**Record extracts**
"""

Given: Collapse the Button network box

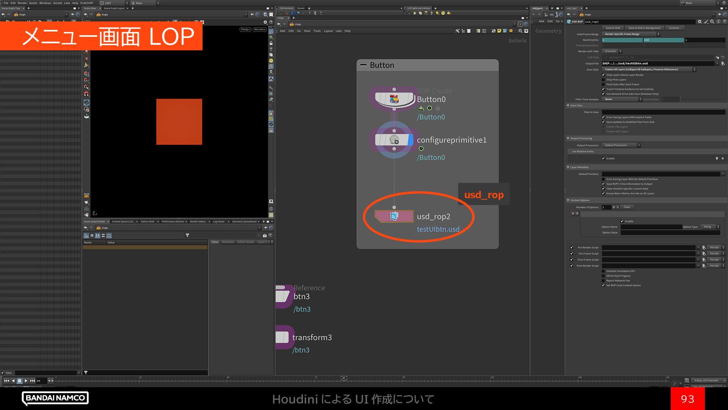Looking at the screenshot, I should 363,65.
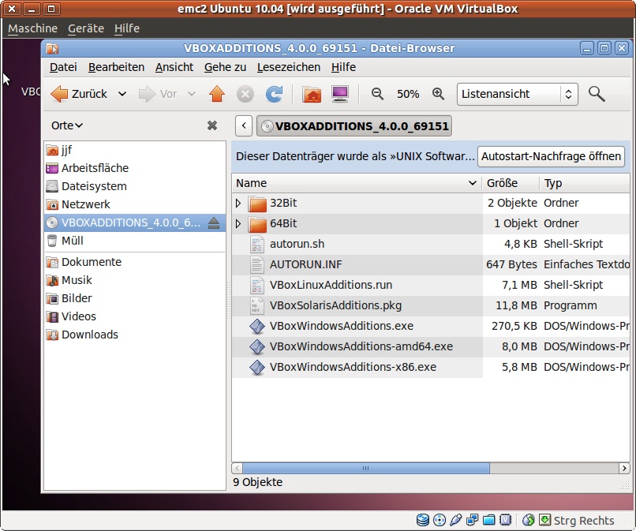
Task: Click the horizontal scrollbar in file list
Action: 365,468
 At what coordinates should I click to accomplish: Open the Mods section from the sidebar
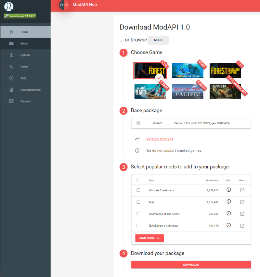(x=11, y=43)
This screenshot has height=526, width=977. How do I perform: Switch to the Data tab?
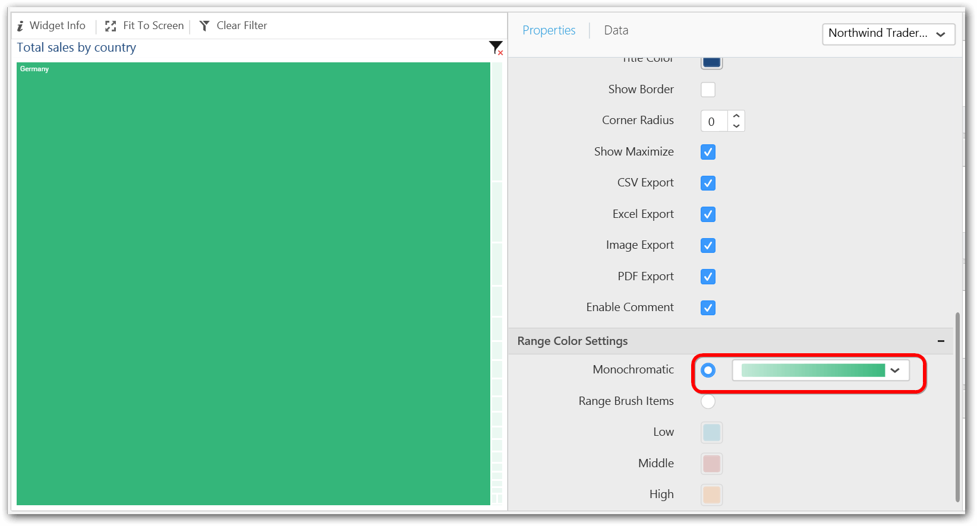[616, 30]
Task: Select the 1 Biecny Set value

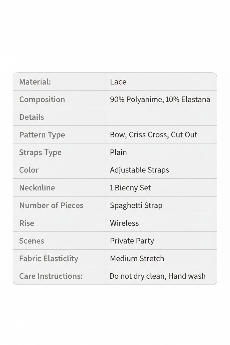Action: (130, 188)
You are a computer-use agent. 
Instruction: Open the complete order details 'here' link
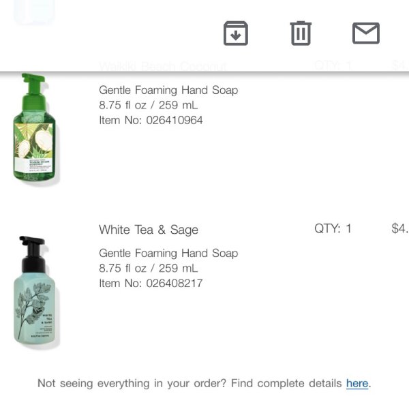point(357,383)
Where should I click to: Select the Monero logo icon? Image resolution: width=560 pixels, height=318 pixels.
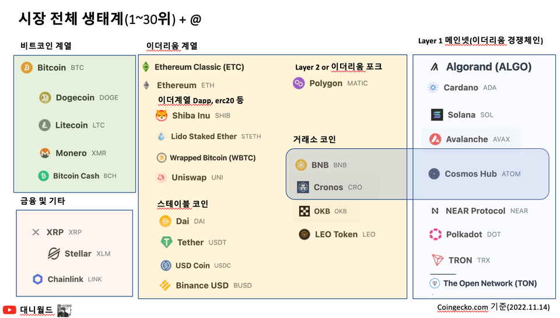coord(45,153)
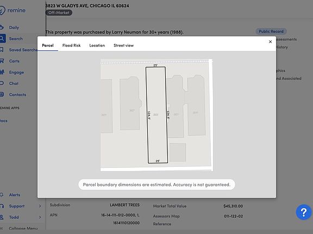This screenshot has height=234, width=313.
Task: Expand the Support submenu chevron
Action: [40, 206]
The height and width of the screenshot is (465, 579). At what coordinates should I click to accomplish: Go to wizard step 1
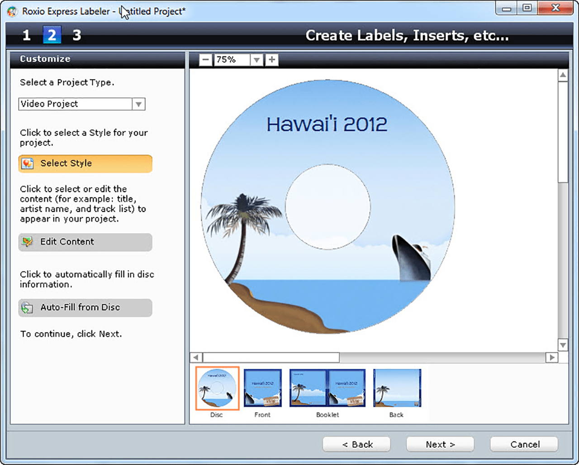tap(27, 35)
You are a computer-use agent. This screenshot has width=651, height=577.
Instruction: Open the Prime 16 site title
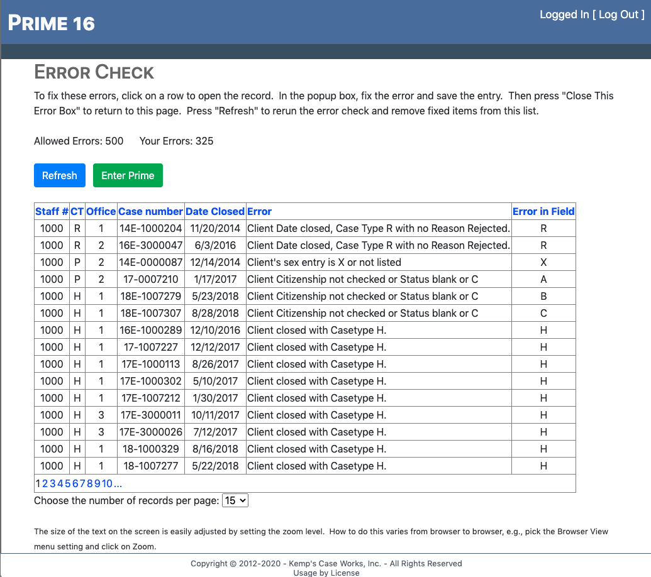[51, 23]
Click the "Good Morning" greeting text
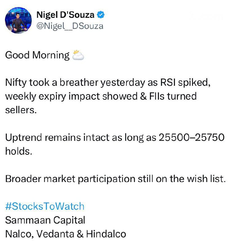 coord(37,55)
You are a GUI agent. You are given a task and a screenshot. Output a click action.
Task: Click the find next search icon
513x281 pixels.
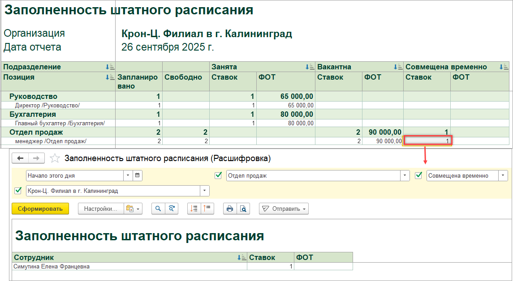pyautogui.click(x=171, y=209)
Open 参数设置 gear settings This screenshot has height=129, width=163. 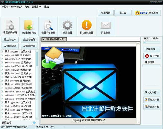(x=68, y=26)
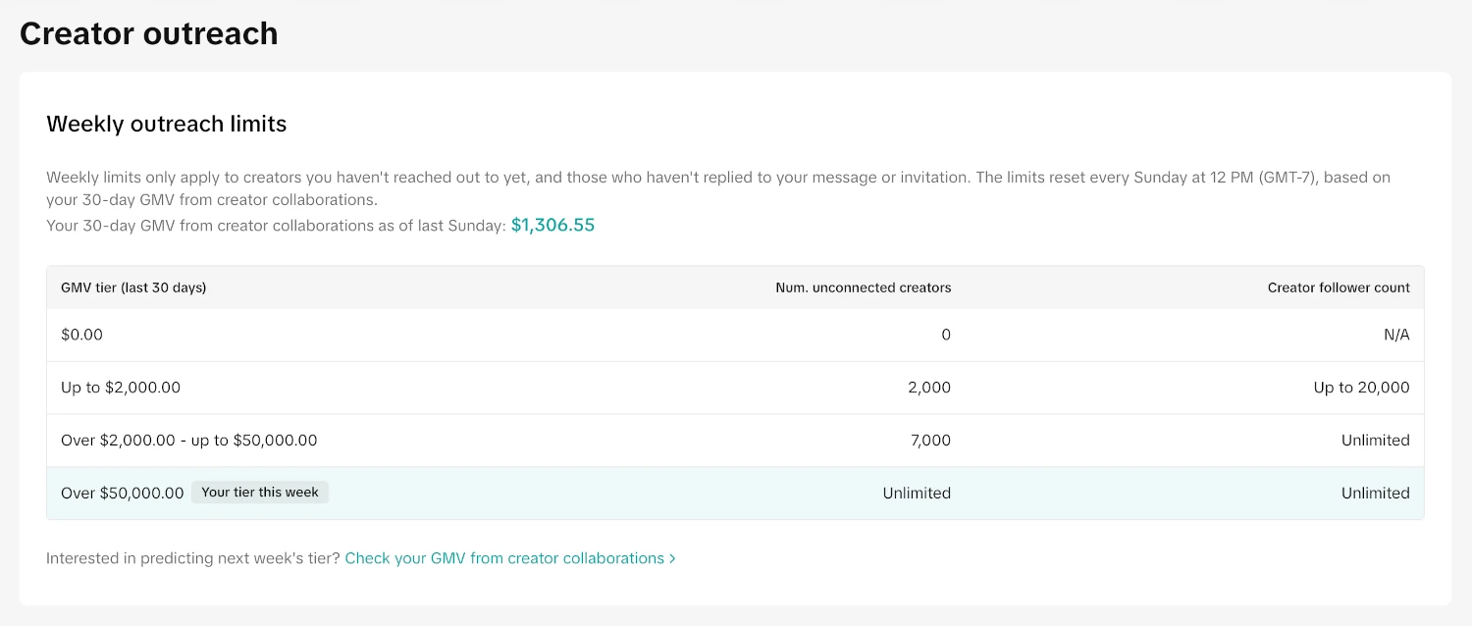Click the N/A follower count cell
The image size is (1472, 626).
(1395, 335)
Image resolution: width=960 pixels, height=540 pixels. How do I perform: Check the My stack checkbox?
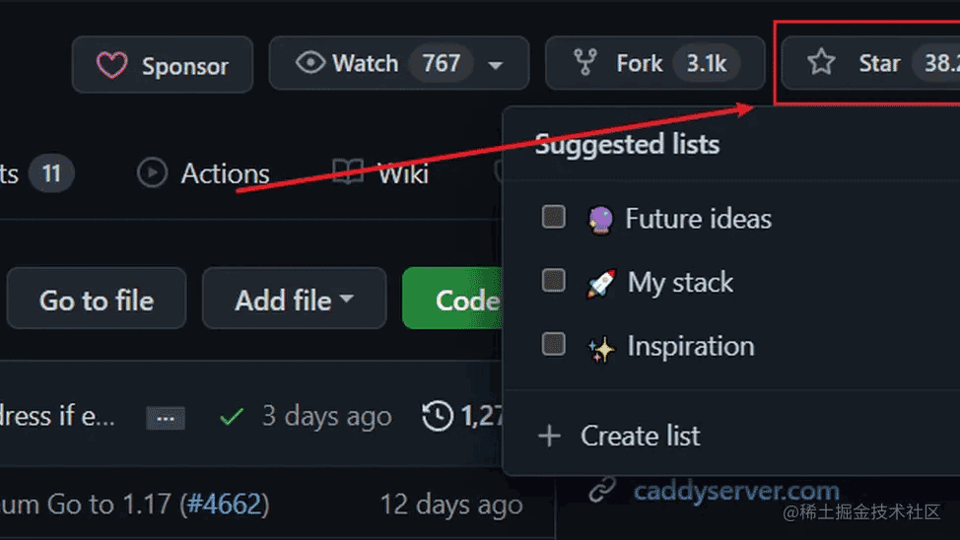[x=554, y=281]
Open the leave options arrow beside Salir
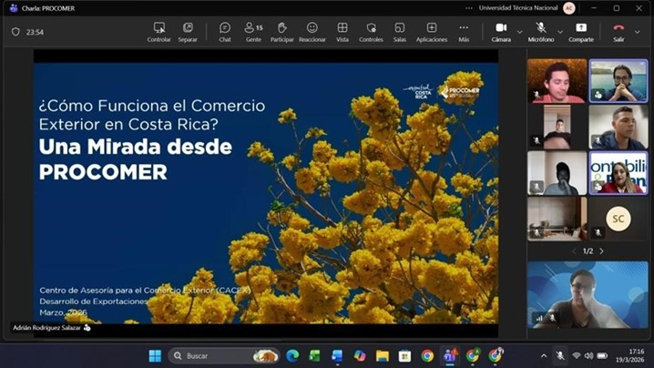The height and width of the screenshot is (368, 654). pos(638,32)
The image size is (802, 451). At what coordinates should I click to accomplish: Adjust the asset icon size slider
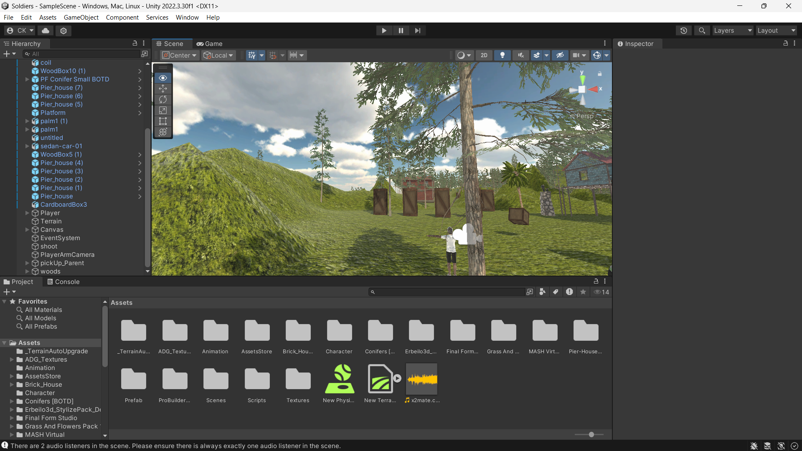click(x=591, y=435)
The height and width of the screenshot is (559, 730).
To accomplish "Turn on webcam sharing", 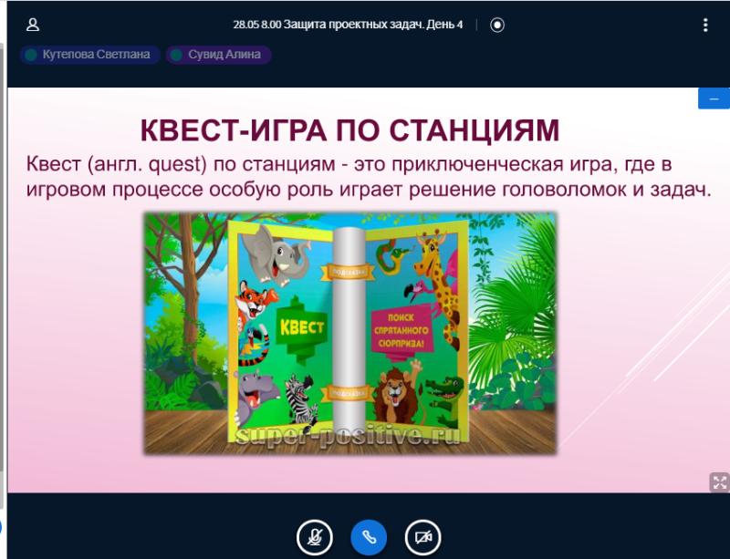I will click(422, 537).

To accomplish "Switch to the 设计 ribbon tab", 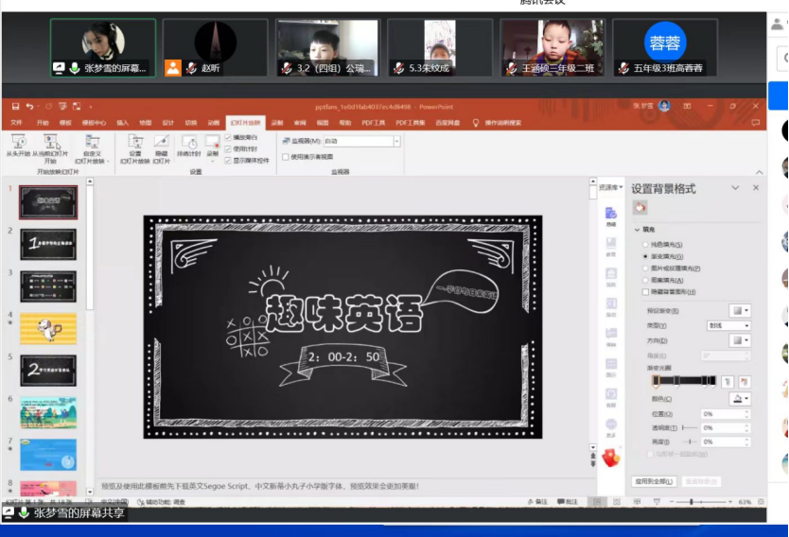I will pos(167,122).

"""

**Aim of the exercise**
Could you copy out the records above, starting at the very first line and going through the line that contains "(x=11, y=43)", keeping every line word for word? Leave the pictures out.

**Written reply**
Given: Collapse the Button network box

Looking at the screenshot, I should 363,65.
Task: Click the horizontal scrollbar in file list
Action: 365,468
 At what coordinates should I click to accomplish: Open the Mods section from the sidebar
(x=11, y=43)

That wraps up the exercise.